───── PAGE EXTRACT ─────
I woke up early this morning (Thursday) at 3:00 AM and couldn’t get back to sleep right away, so I decided to get up and write tonight because on Friday and Saturday AM, my usual times to blog, I not really going to want to get up. There’s only two mornings left until it’s time to head out for the airport, so my preparation week is rapidly shrinking. I’ve crossed off most of the items on my to-do list and what’s left is stuff I wanted to do on the last day anyway: Put out new hummingbird food, water my indoor plants, gather up the dog’s necessary things for her trip to the kennel, and then start packing. It’s not an overwhelming list, and I think I should be able to get it finished with no problems. Paul should be home by Friday afternoon barring delays like those he had on the way out to San Jose (his flight ended up being delayed 4 hours and he missed the entire first day of his conference!), but most of what’s left to do I can finish today and Friday. I feel like I’ve got a pretty good handle on what’s needed, and with only one load of laundry left for today I’m almost done–with the prep part anyhow.
─────
▶ DIRECTIONS
In the trip-prep post above, how many hours was Paul's flight to San Jose delayed?
───── STORED DATA ─────
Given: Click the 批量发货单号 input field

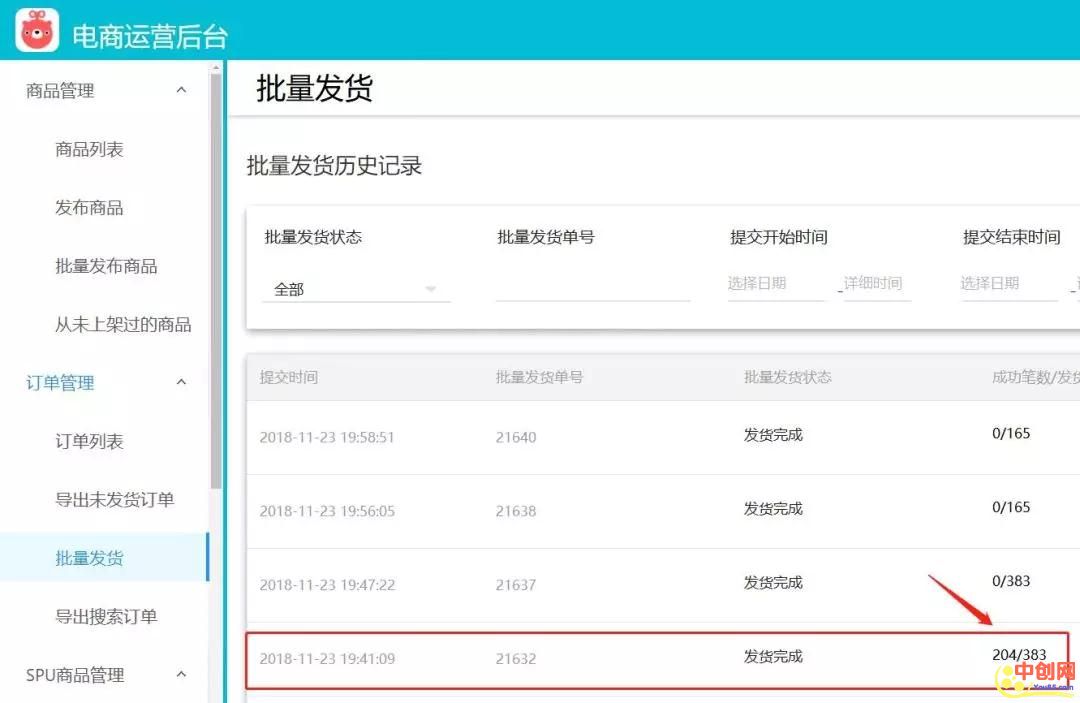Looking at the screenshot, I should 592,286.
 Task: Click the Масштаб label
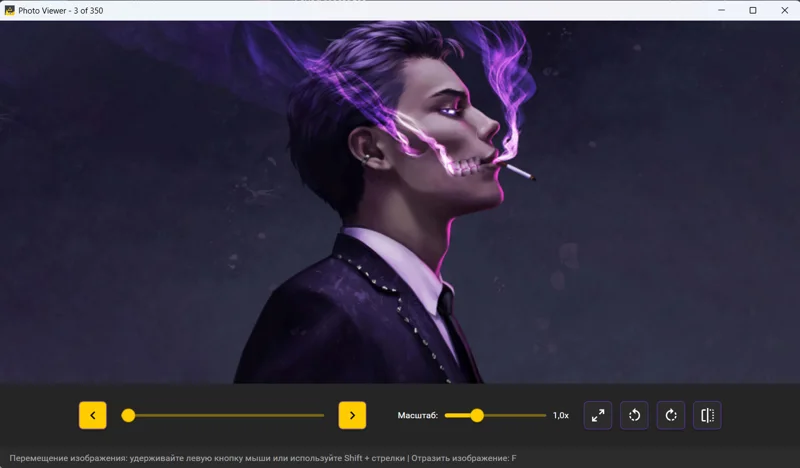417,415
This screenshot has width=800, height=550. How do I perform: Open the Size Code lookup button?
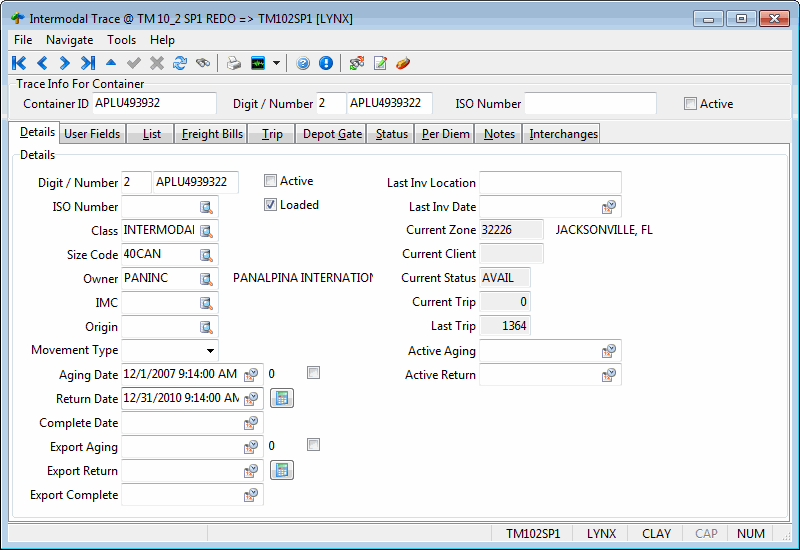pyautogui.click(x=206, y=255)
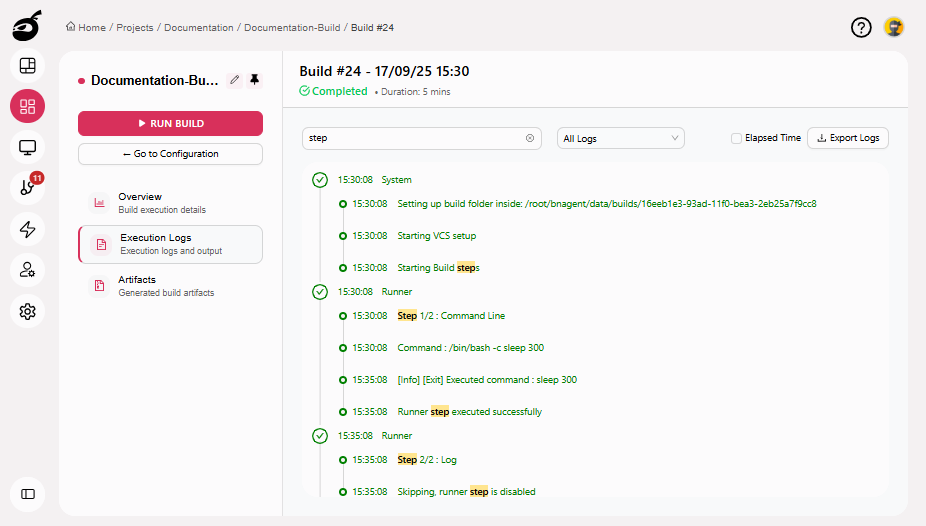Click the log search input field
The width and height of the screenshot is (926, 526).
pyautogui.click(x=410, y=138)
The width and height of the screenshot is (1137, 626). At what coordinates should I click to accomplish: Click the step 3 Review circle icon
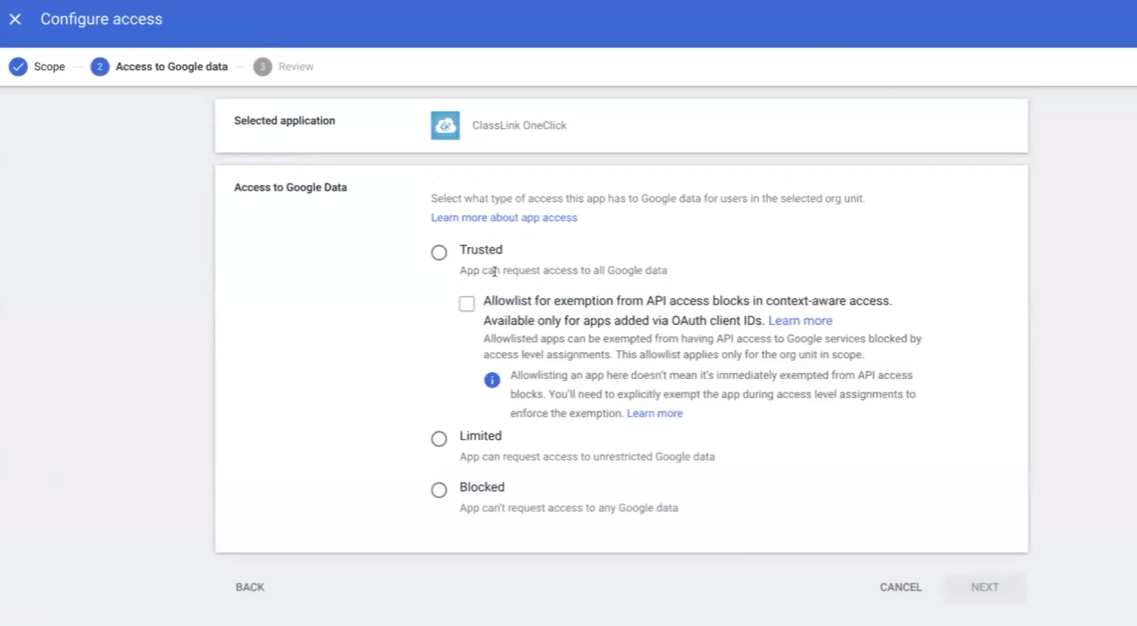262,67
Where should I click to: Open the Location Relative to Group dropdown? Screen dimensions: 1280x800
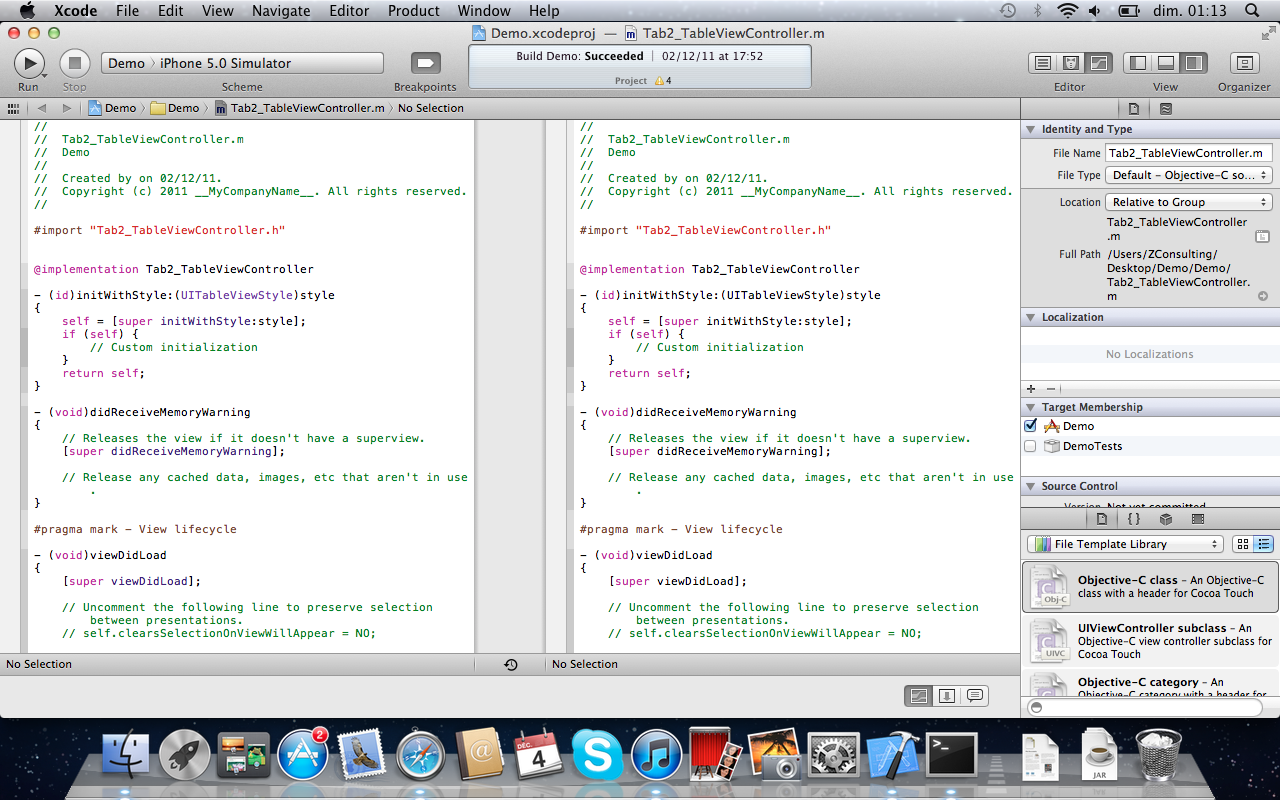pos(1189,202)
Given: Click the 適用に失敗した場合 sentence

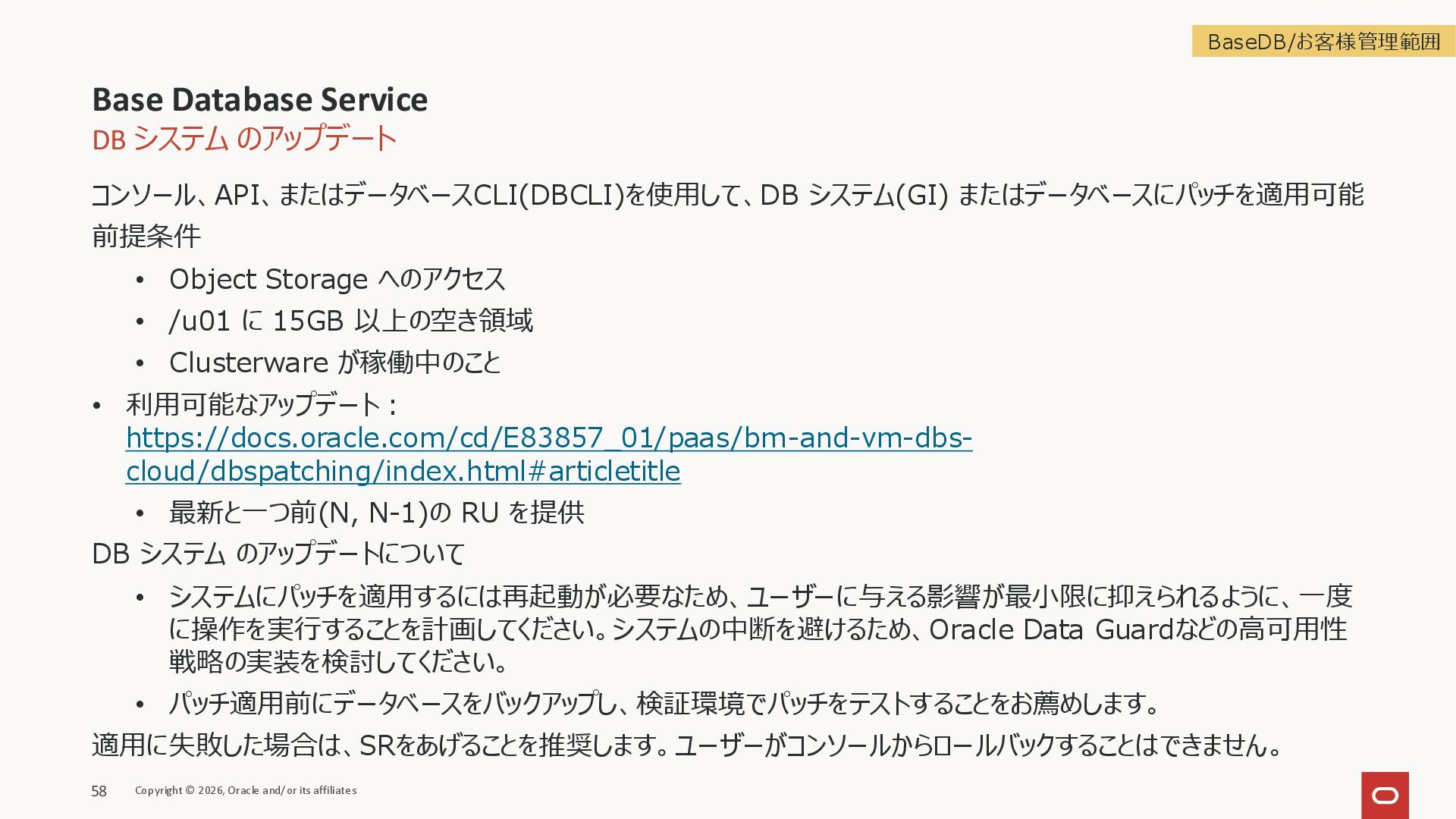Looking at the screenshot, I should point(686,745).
─────
▶ PROBLEM SOLUTION
Four hours.